If a basis bW=8*p is used, the possible factors are of the type q = 1+8*k*p and q=1+2*p+8*k*p if p%4==3 or q=1+6*p+8*k*p if p%4==1.
so there are 2 classes or possible remainders [1 , 1+2*p] if p%4==3 or [1 , 1+6*p] if p%4==1.

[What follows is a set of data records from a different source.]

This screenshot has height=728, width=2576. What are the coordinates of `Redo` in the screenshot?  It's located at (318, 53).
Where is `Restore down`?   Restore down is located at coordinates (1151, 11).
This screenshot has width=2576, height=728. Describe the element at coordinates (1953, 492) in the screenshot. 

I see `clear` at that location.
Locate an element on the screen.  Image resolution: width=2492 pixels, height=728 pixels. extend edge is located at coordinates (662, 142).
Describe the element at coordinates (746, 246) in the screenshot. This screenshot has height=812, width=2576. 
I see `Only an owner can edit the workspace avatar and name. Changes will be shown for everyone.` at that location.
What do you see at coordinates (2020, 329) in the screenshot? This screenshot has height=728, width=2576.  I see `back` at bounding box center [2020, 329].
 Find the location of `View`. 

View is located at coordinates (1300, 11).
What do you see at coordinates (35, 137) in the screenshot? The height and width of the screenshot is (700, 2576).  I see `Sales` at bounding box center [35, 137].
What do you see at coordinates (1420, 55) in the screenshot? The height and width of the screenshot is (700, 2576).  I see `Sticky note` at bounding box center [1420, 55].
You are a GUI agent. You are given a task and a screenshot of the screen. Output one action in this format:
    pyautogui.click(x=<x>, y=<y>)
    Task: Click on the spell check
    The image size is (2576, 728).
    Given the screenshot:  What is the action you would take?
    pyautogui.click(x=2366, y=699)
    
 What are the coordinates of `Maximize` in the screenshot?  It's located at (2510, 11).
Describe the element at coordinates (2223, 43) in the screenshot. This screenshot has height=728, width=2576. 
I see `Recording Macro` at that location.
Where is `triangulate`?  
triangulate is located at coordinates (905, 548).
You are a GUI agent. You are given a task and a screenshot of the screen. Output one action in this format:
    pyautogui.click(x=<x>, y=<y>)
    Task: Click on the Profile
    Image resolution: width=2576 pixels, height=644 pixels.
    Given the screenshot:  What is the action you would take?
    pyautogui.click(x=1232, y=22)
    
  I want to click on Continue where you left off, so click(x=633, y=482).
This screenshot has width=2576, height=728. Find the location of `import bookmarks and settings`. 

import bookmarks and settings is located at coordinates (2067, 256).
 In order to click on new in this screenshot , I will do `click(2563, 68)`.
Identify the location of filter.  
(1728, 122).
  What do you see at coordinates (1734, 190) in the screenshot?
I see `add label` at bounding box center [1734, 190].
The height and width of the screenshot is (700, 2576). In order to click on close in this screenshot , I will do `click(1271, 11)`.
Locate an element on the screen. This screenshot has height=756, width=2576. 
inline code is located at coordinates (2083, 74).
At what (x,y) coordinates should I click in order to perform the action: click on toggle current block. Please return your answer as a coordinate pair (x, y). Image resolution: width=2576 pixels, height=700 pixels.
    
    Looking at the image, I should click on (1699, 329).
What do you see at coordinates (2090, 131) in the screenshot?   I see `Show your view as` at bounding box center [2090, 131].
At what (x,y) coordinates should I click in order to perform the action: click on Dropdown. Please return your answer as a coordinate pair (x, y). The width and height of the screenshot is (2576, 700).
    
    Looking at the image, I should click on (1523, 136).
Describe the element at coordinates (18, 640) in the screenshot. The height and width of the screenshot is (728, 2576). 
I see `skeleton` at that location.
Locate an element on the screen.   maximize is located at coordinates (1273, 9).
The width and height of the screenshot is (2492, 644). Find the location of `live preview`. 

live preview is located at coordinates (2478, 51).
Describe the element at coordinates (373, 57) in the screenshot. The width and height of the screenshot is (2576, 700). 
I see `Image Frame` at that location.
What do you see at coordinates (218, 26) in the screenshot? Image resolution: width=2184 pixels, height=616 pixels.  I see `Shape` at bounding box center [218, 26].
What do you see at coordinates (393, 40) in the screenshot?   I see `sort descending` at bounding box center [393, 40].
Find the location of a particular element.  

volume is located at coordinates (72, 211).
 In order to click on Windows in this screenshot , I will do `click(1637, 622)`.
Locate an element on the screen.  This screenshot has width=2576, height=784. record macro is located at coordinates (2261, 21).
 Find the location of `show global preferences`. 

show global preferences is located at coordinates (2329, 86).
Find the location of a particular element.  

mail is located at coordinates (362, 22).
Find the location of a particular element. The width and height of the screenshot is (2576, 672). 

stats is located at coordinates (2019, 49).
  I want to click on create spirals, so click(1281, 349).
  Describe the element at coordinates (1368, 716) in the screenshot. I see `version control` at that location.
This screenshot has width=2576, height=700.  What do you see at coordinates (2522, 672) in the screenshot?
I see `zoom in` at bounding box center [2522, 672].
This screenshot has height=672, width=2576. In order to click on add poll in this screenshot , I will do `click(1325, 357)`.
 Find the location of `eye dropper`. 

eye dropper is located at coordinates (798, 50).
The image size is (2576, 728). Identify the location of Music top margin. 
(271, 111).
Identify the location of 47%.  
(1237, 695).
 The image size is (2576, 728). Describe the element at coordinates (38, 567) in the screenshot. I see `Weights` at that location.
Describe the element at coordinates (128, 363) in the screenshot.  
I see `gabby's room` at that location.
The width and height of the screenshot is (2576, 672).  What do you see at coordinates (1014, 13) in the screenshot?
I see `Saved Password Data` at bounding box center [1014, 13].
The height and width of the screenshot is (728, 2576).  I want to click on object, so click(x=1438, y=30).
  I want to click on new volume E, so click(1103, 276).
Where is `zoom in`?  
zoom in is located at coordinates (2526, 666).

If a basis bW=24*p is used as mentioned above, the possible factors are:

Quote:

N1=1+24*p*(m+1) or 1+16*p+24*p*m if p%6=1
N1=1+24*p*(m+1) or 1+ 8*p+24*p*m if p%6=5

and

N2=1+10*p+24*p*m or 1+18*p+24*p*m if p%6=1 and p%4==3
N2=1+ 2*p+24*p*m or 1+18*p+24*p*m if p%6=5 and p%4==3

or

N2=1+6*p+24*p*m or 1+22*p+24*p*m if p%6=1 and p%4==1
N2=1+6*p+24*p*m or 1+14*p+24*p*m if p%6=5 and p%4==1

so there are 4 possible classes or remainders based on the value of p%4 and p%6 in fact combining the results of p%4 and p%6 is the same as evaluating p%12.

[LaurV]

Quote:

Originally Posted by User140242

so there are 4 possible classes or remainders based on the value of p%4 and p%6 in fact combining the results of p%4 and p%6 is the same as evaluating p%12.

Quote:

Originally Posted by LaurV

(You actually did this already, but in somehow obfuscated way, with (mod 4) and (mod 6)).

Bingo!

You still get 4 classes to test for factors; to reduce more the percentages, you need new primes in the modulo.